Someone asked him if Shakespeare was a homosexual, based upon Sonnet 20. Dr. Pearce responded:
The problem with "gay history" is that it is an invention of the last fifty years. It never existed prior to its invention. This is not to say that homosexual practice did not exist, of course, though it would not and could not even be called "homosexual" in Shakespeare's time because that word is itself an invention of the late nineteenth century, when it was employed to signify something pathological. The word "gay", of course, is even newer, deriving from mid-twentieth century homosexual underworld slang. The point is that Shakespeare would have been baffled at first and then horrified to discover that gutter-minded "academics", employing the doubles-entendres of twentieth-century adolescent toilet humour, had inverted his meaning to signify sodomy, which would probably be the only word he would have used to describe the practice of homosexuality.

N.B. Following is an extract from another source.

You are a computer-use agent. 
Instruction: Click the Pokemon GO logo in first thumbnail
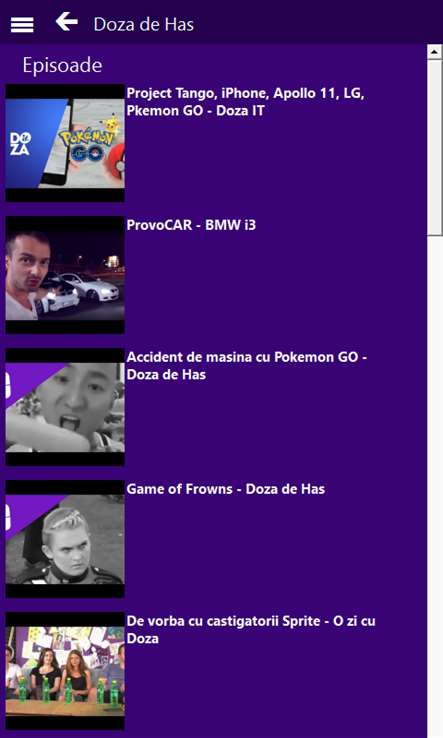(x=86, y=145)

This being said, let's humour the inventors of "gay history" by looking at the evidence they present. Sonnet 20, to which you refer, seems to be the strongest evidence that they have to offer. It does talk of "love", though love meant love to the Elizabethans, not fornication or copulation, and still less sodomy. The word "love" was not used as a mere innuendo, nor would Lennon's understanding of love as something self-centred and lacking in self-sacrifice have been comprehensible to an Elizabethan. Of course, a cad might feign "love" for vicious purposes but that would make him a liar, not a lover. Since "love" meant "love", it was often employed to describe a man's feelings towards another man. Love meant love, as in caritas, something which every Christian is commanded to feel towards every other person, male or female.
To the extent that Shakespeare uses healthy bawdiness in the sonnet, it is absolutely clear that the poet is not interested in the one thing in which homosexuals are obsessed. The "addition" of male genitalia to the person to whom the sonnet is addressed is the "adding [of] one thing to my purpose nothing", i.e. the poet has no purpose for the additional appendage, which signifies that "Nature [had] prick'd thee out for women's pleasure". Shakespeare's meaning is clear enough. Men are not interested in something that Nature has designed for women's pleasure. If Sonnet 20 is the best that "gay historians" can do to make a case for the "pinking" of the Bard, they are not likely to convince anyone other than their own in-crowd, or should that be out-crowd! - St. Austin Revue
Obviously Joseph Pearce is not happy that gay historians are trying to claim Shakespeare as their own - I don't like that sort of thing either, and I've often noted, as Pearce does, that homosexuality as we know it and refer to it today, didn't exist before the 20th century.
That said - I'm not a student of Shakespeare, but what most interested me in Joseph Pearce's rebuttal is how he presents love from Elizabethan times:
"...love meant love to the Elizabethans, not fornication or copulation, and still less sodomy."It means the type of love between friends no one can condemn - and friends themselves would dare not corrupt.